From the Degradation of Democratic Dialogue to New Infrastructures of Freedom

Introduction — When Speaking No Longer Persuades

Liberal democracies are living through a historical paradox. Never has it been easier to speak, publish, and express opinions. Yet the public sphere has become increasingly incapable of sustaining rational dialogue, productive disagreement, or legitimate collective decision-making. The core problem is not a lack of voices, but the erosion of the conditions that make speech politically effective.

This erosion rarely appears as an abrupt rupture. In most Western societies it advances incrementally—through shifts in economic incentives, technological architecture, and social norms. As Hannah Arendt warned, free societies do not usually collapse when liberty is abolished all at once, but when thinking and dissent acquire an unbearable social cost, even in the absence of formal coercion.


I. Democratic Dialogue in the Twentieth Century: Imperfect but Functional

Throughout much of the twentieth century—particularly in the postwar period—liberal democracies operated within a relatively stable ecosystem of mediation.

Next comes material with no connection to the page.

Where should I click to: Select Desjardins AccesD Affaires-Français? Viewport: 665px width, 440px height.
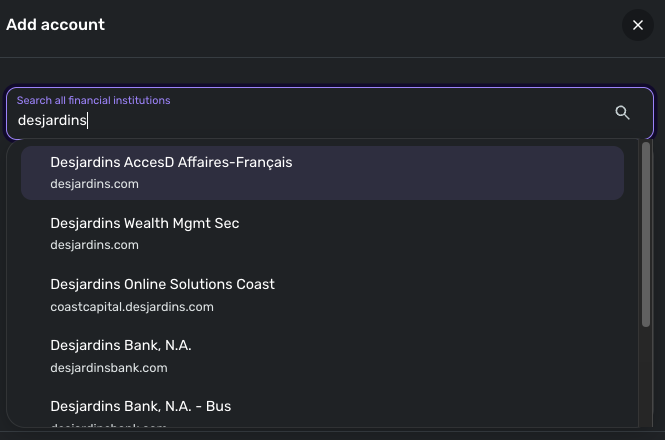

Political conflict was intense, but it was institutionalized. Disagreement was expected, yet contained within structures capable of absorbing tension without collapse.

The commercial press played a central role in that system. Funded primarily by direct sales and local advertising, newspapers had clear incentives to deliver information that readers genuinely needed—even when it was uncomfortable for governments or elites. Investigative reporting was not merely a professional ideal; it was an economic asset. If a newspaper failed to provide value, readers stopped paying.

Brazil’s trajectory has its own constraints and discontinuities, but it still illustrates the point: long, costly investigations were more sustainable when editorial and business models could support them at scale, and when trust in mediating institutions was less structurally fragile.

Raymond Aron identified the key virtue of this older arrangement: pluralism did not depend on moral tolerance alone, but on institutions that forced adversaries to coexist. Democratic stability was produced structurally, not ethically.


II. The Contemporary Rupture: The Attention Economy and Incentive Collapse

This equilibrium began to unravel with the digitization of information. One of the most decisive—and least understood—turning points was the collapse of journalism’s economic model.

As advertising migrated to global platforms and print circulation declined, the reader ceased to be the primary financier of news organizations. In its place emerged a mix of institutional advertising, philanthropic funding, platform distribution, and engagement metrics. Journalism was no longer rewarded mainly for informing well, but for engaging quickly.

In Brazil, this shift is visible in the rise of “news deserts”—places where there is little or no local news coverage—documented over multiple editions of the Atlas da Notícia project.[^1] When local reporting collapses, corruption becomes cheaper, public services become less accountable, and polarization becomes easier to weaponize—because citizens lose shared, grounded information about their own communities.

At the same time, social media platforms introduced a new kind of mediation: the algorithm. Decisions about visibility, amplification, monetization, and silence are now made by opaque systems, often without due process or meaningful appeal. Power shifts from explicit prohibition to invisible marginalization.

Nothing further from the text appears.